March 10, 2019 by Kyle Boas

IFATC Approach Session #3 @ LEMD

This week we head to LEMD for an expert server IFATC approach session. Enjoy!

If you have any questions for the controller, feel free to ask here.

March 8, 2019 by Kyle Boas

How to Back Taxi Aircraft at EGLC

If you are landing runway 09 or taking off runway 27 at London City Airport (EGLC), here is the steps you would follow as a controller to get aircraft to the gate or the runway:

Landing Runway 09

  1. Land
  2. Exit runway right (The aircraft will hold short of runway 27)
  3. Back Taxi Runway 09, contact ground when off the runway.

Taking Off Runway 27

Aircraft is holding short of the runway requesting takeoff, you have two options. The holding point for runway 27 can hold 3 aircraft at a time.

  • Back taxi runway 27, contact ground when off the runway (They’ll hold short of 27).
  • Back taxi runway 27, line up and wait.
March 7, 2019 by Kyle Boas

Anticipated Separation: Departure / Departure

Takeoff clearance needs not be withheld until prescribed separation exists if there is a reasonable assurance it will exist when the aircraft starts takeoff roll.

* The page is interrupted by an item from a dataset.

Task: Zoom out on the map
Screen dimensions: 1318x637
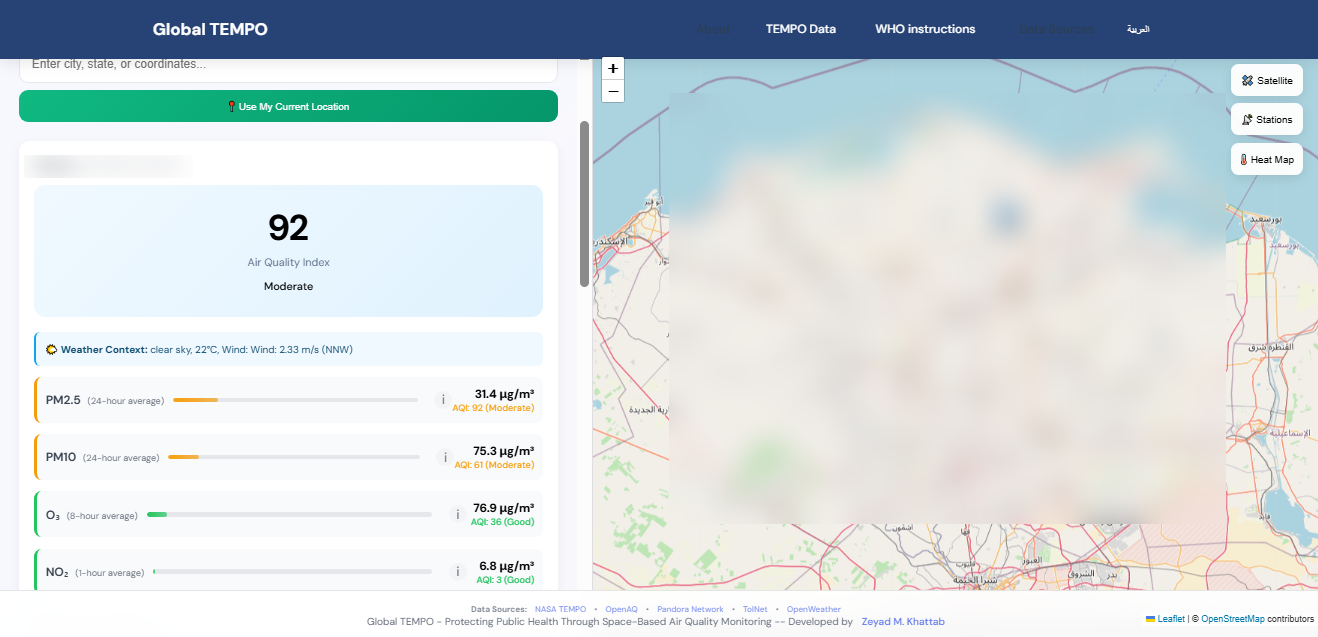Action: tap(613, 91)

The first aircraft must be airborne before the second aircraft commences the take-off roll (in addition, aircraft type should be taken into account).

For example, if aircraft A (B737) is above 100knts GS and aircraft B (A320) is holding short, simply clear aircraft B for takeoff. No need for a line up and wait instruction.

March 6, 2019 by Kyle Boas

Runway Touchdown Zone Marking

The touchdown zone markings identify the touchdown zone for landing operations and are coded to provide distance information in 500 feet (150m) increments. These markings consist of groups of one, two, and three rectangular bars symmetrically arranged in pairs about the runway centerline. For runways having touchdown zone markings on both ends, those pairs of markings which extend to within 900 feet (270m) of the midpoint between the thresholds are eliminated.

Source: FAA

March 5, 2019 by Kyle Boas

Runway Threshold Markings

Runway threshold markings come in two configurations. They either consist of eight longitudinal stripes of uniform dimensions disposed symmetrically about the runway centerline, or the number of stripes is related to the runway width as indicated. A threshold marking helps identify the beginning of the runway that is available for landing. In some instances the landing threshold may be relocated or displaced.

Source: FAA

March 4, 2019 by Kyle Boas

Visual Runway Markings

Visual runways are used at small airstrips and are usually just a strip of grass, gravel, ice, asphalt, or concrete. Although there are usually no markings on a visual runway, they may have threshold markings, designators, and centerlines. Additionally, in the real world, they do not provide an instrument-based landing procedure; pilots must be able to see the runway to use it.

Picture Source: FAA

March 3, 2019 by Kyle Boas

Runway Markings

There are runway markings and signs on most large runways. Larger runways have a distance remaining sign (black box with white numbers). This sign uses a single number to indicate the remaining distance of the runway in thousands of feet. For example, a 7 will indicate 7,000 ft (2,134 m) remaining. The runway threshold is marked by a line of green lights.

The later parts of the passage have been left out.